Thera and the Exodus
The Exodus explained in terms of natural phenomena and the human response to it
“In this treatise it is assumed that most of the biblical accounts are based on actual events, despite having been embellished by later editors.” Thus does Riaan Booysen head off critics who even before reading his book might accuse him of trying to denigrate the Old Testament.
His work, Thera and the Exodus, is not antireligious; to the contrary, it is a well-organized, scholarly, richly illustrated, and heavily footnoted effort to prove that the great migration of the Jewish people out of Egypt under Moses did occur. Not only that, but he also asserts that the plagues and miracles associated with the Exodus can be explained and corroborated as natural phenomena.
Booysen is not the first to attempt to explain the events in the book of Exodus as being the work of nature. His thirteen-page bibliography and forty-page collection of footnotes pay homage to those who have gone down this path before. Citing sources modern and ancient, historical and biblical, literary and scientific, Booysen places the Exodus in the fifteenth century BC and ties it to the devastating eruption of the Thera volcano on a Greek island in the Cyclades.

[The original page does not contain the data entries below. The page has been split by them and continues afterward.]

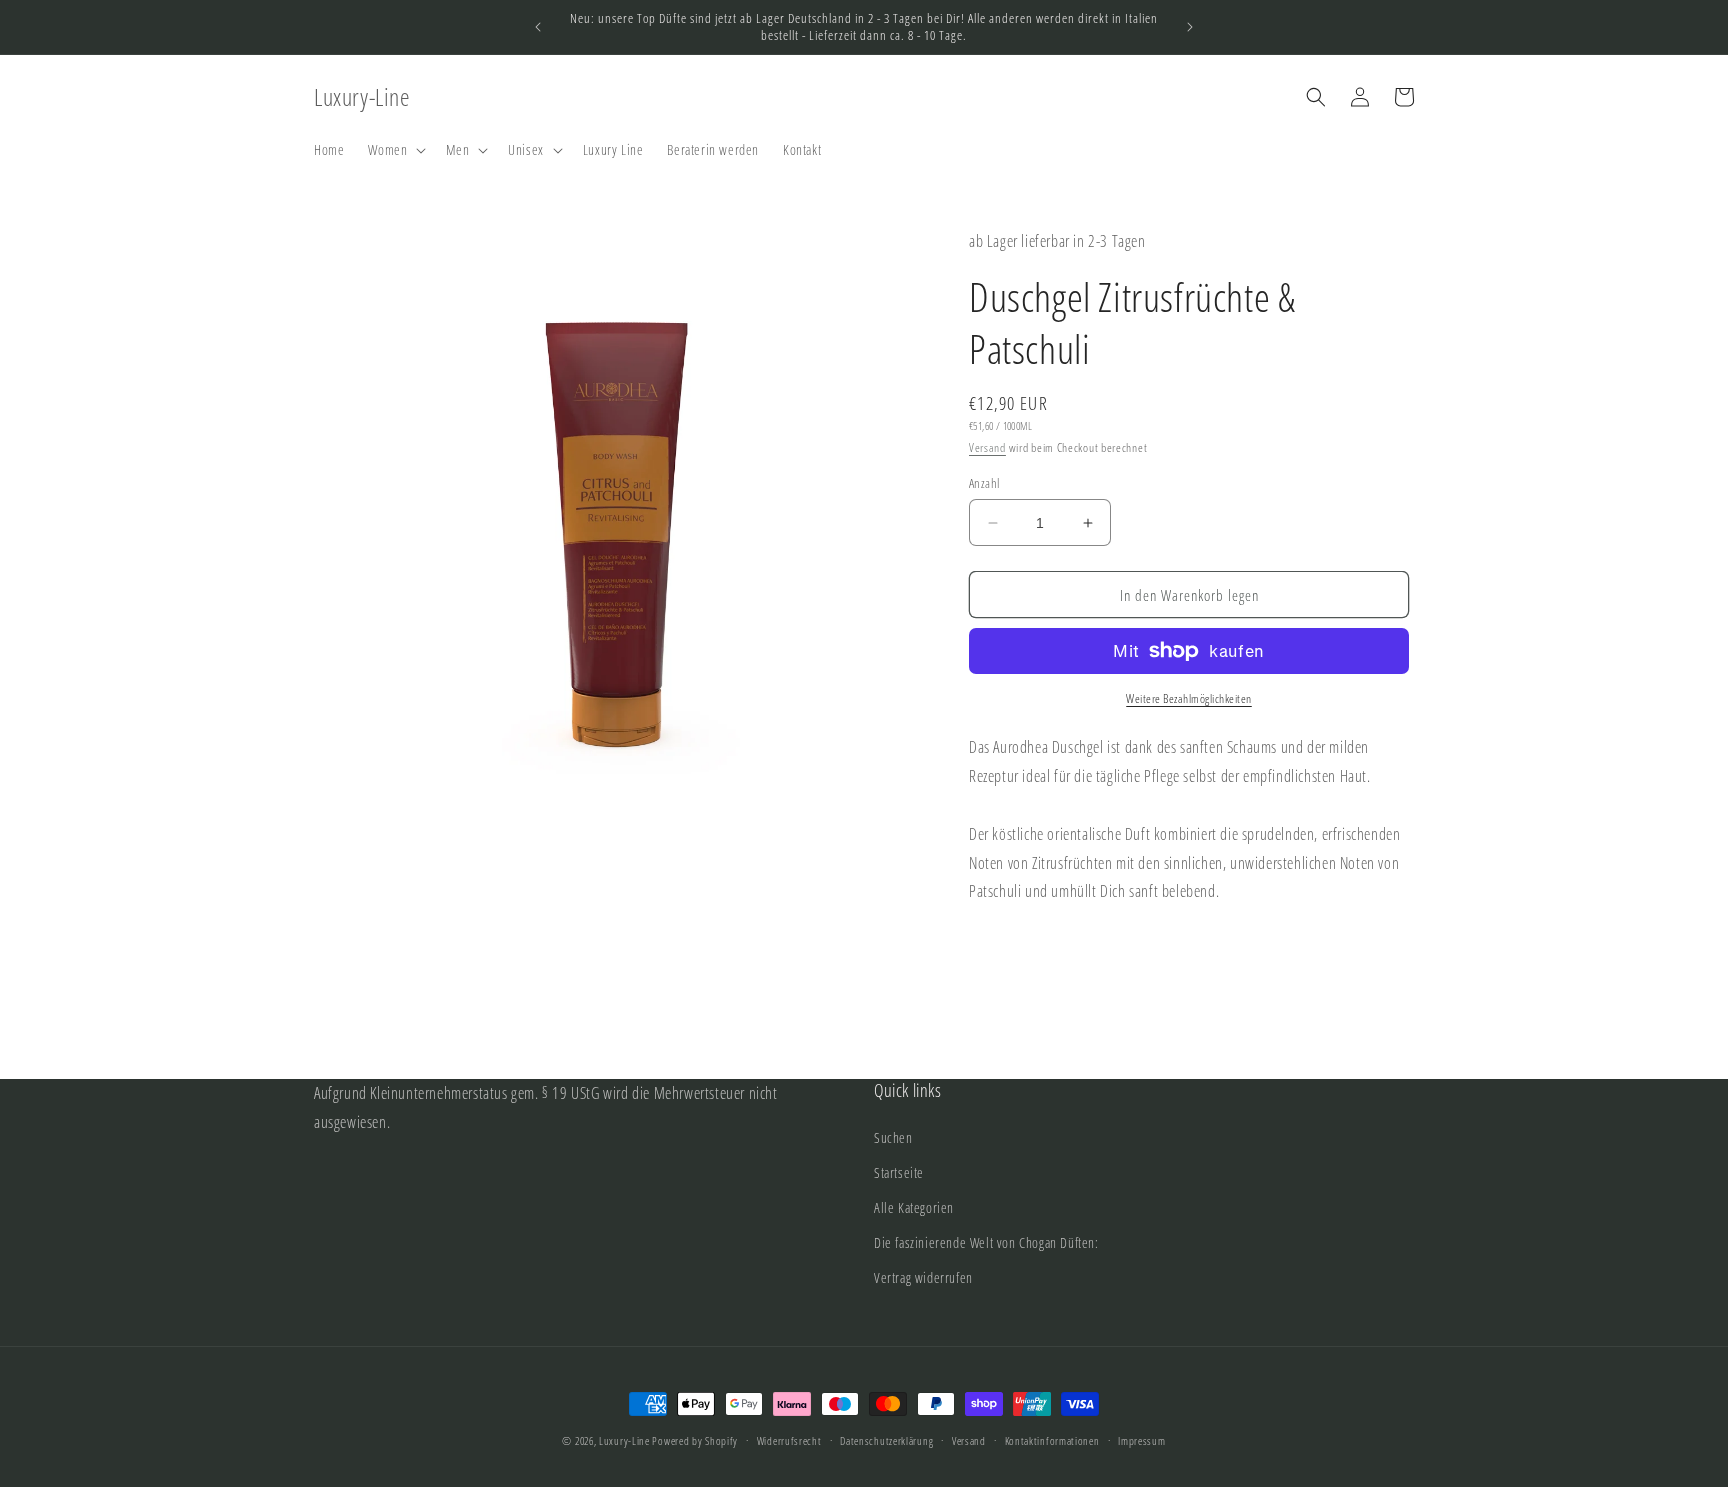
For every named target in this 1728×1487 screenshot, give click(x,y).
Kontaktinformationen (1052, 1439)
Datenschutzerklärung (886, 1439)
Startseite (899, 1172)
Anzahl (984, 483)
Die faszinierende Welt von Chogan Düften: (986, 1242)
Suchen (893, 1137)
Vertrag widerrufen (923, 1277)
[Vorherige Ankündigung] (538, 27)
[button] (395, 150)
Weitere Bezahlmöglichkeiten (1189, 698)
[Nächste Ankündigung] (1190, 27)
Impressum (1141, 1439)
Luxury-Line (624, 1440)
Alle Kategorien (914, 1207)
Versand (987, 447)
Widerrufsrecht (789, 1439)
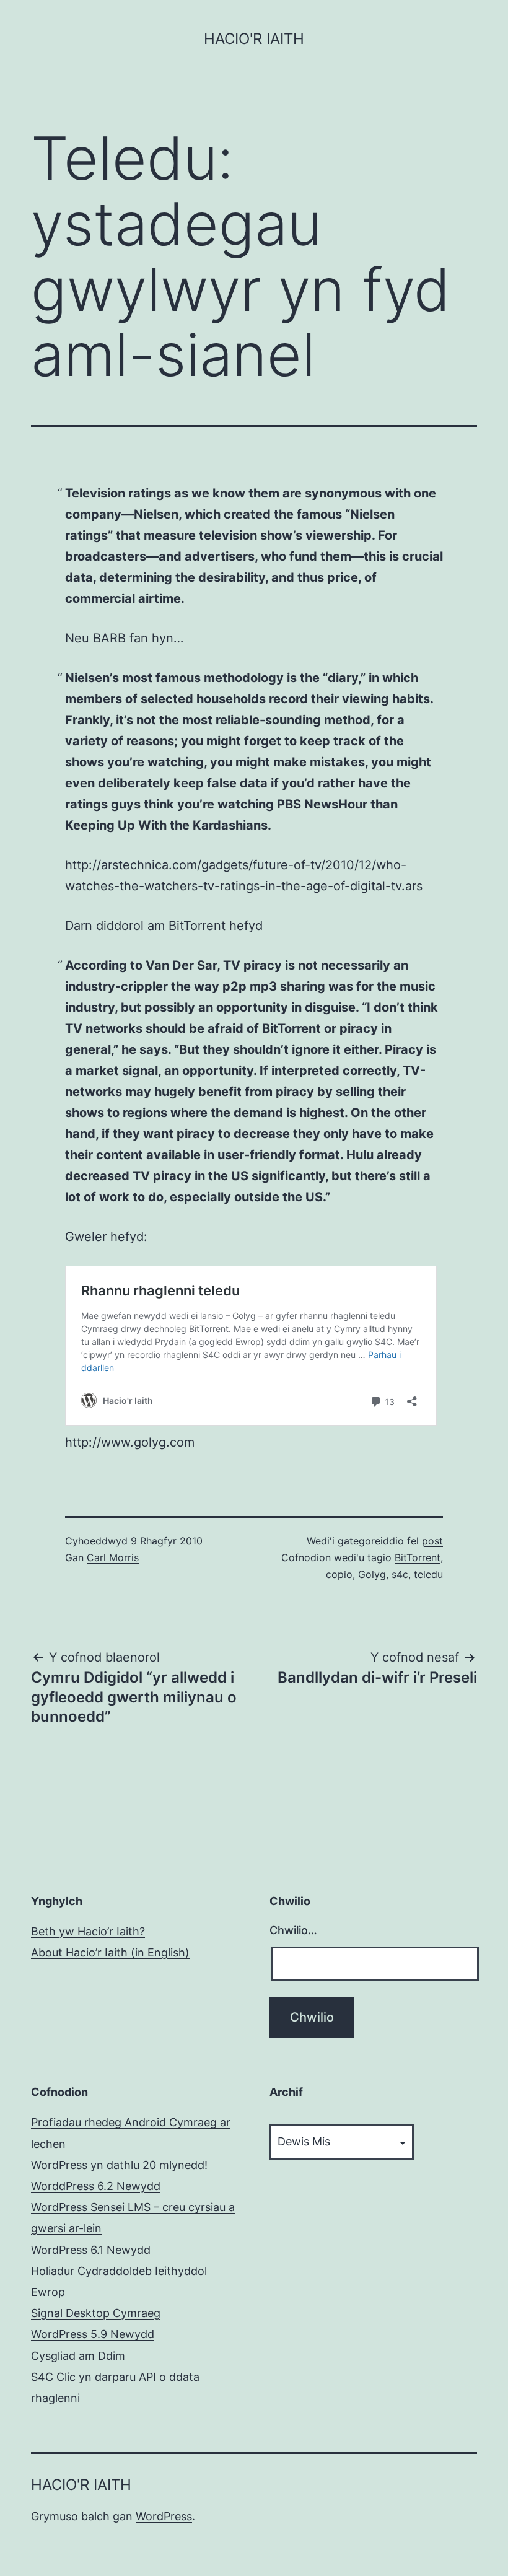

Booysen is the latest in a long line to postulate that the volcanic ash generated by Thera darkened the skies, discolored and poisoned the waters of the Nile, and caused or contributed to the other plagues of Egypt as noted in Exodus. The famed pillar of fire and pillar of clouds that guided Moses to the Reed Sea (the author accepts the theory that “Red Sea” is a mistranslation) may have been Thera, says Booysen. A tsunami caused by the eruption crashed down to destroy the pharaoh’s chariots, allowing the Israelites to later escape from Egypt along the Lake Manzala ridge—the “parting of the sea” event, the author says.
Booysen provides a wealth of information to substantiate his conclusion that the pharaoh referred to in these events is Amenhotep III, whose instruction to sacrifice all firstborn in Egypt led to a rebellion among the Egyptians which, he believes, was led by Akhenaten’s brother, crown prince Tuthmosis—the Moses of the Bible.
Booysen’s presentation is thorough and convincing, at least as far as the story of Exodus goes. Less believable and often confusing is his supposition that Akhenaten’s queen, the famous Nefertiti, was also both the Queen of Sheba and Helen of Troy. He complicates that further by moving Solomon back in time to Moses’s era, assuming there is already a Hebrew kingdom in Jerusalem—thus at one stroke decapitating the Joshua-Jericho, Chosen People-come-to-Canaan story. This section is interesting but confusing, and its inclusion by inference weakens the author’s main thesis.
Booysen states that “every legend is based on an element of truth,” but while his reasoning on the Exodus thread is solid, straightforward and quite credible, it is much less so on the Solomon-Sheba-Helen tangent. Also controversial, but truly thought-provoking, is Booysen’s varying proposals that Moses was perhaps a descendant of Joseph—or was not a Hebrew at all and a full-blood prince of Egypt.
Even if readers disagree with the conclusions Booysen puts forth in the lengthy and often convoluted sidebar on Nefertiti, those who like their Bible more for history than theology will greatly appreciate and thoroughly enjoy Thera and the Exodus. Booysen’s grasp of, and evident enthusiasm for, Egyptology in particular is evident. He has delved deep into the history, legend, and archaeological evidence of the land of the pharaohs, and any who share his interests will find this book utterly fascinating and engrossing.